Models were compared based on both their Akaike’s and the Bayesian information criteria (AIC and BIC respectively) [24], models with lower values were preferred. We performed a residual analysis using the deviance residuals to check goodness of fit. The Hosmer-Lemeshow test [19] may also be used to formally check goodness of fit. However, this measure is known to be of limited use for large sample sizes [25], so a graphical alternative was used: predicted and observed CKD prevalence were compared using deciles of predicted values [26, 27]. The ability of the models to correctly classify patients was summarised by their ‘area under the receiver-operating-characteristic curve’ (AUROC) [28], along with their sensitivity, specificity, positive predictive value and negative predictive value. These values are known to be biased (give values that are too optimistic about model performance) when calculated based on the same data to which the model was built. To avoid this, we used a model built on one sub-set of the data, and calculated the statistics on the remaining sub-set.

The model-building process was repeated separately for CKD that had and had not been identified under the P4P scheme. Descriptive statistics were also produced for these two CKD classifications.

Using cross-sectional data is a limitation, as it is known that rates of progression vary by patient characteristics [1]. The results of this analysis may be used to identify areas with a high prevalence of CKD, where early identification will be beneficial in reducing both progression to renal failure and morbidity from cardiovascular disease. However, when targeting resources for CKD, consideration should also be given to variations in rates of progression across populations. We also made no distinction between varying levels of kidney disease. The available literature suggests that the risk profile for CKD may vary as kidney disease progresses; for example it has been shown that the proportion of males with CKD increases with worsening stage [37], and a recent study found that non-white ethnicity was a significant predictor of renal replacement therapy [38]. As renal failure can be devastating for the patient and very expensive [1], more research is required into rates of progression.
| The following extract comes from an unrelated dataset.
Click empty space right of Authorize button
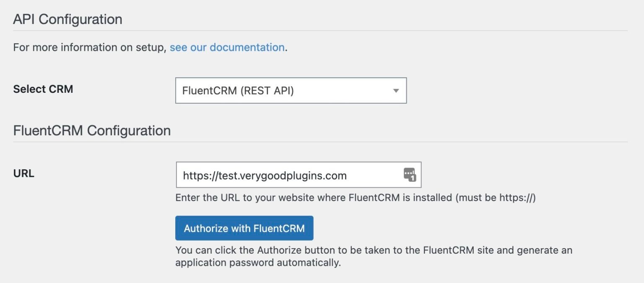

We have assumed that people without a serum creatinine measurement did not have CKD. Whilst this is consistent with previous approaches [39], there was no measurement recorded for 56% of the sample. Hence the prevalence of CKD reported here is likely to be an under-estimate.

The choice to use clinical significance instead of statistical significance posed some problems. In particular the choice of whether or not to include the multi-categorical variables ethnicity and smoking status was slightly arbitrary. The importance of all the omitted variables warrants further research. For the continuous variables the value of the odds ratio (and hence their clinical significance) depends on the units reported. We used the odds ratio per 10-year increase in age, which is commonly employed in the literature [5, 8, 29, 30, 34]. For deprivation we used a 10-point increase (deprivation values range between 0.75 and 77.37). Using the results from the full main-effects model, we would need to use a 45-point increase in deprivation for it to become clinically significant, and a 5-year increase in age for it to become not clinically significant.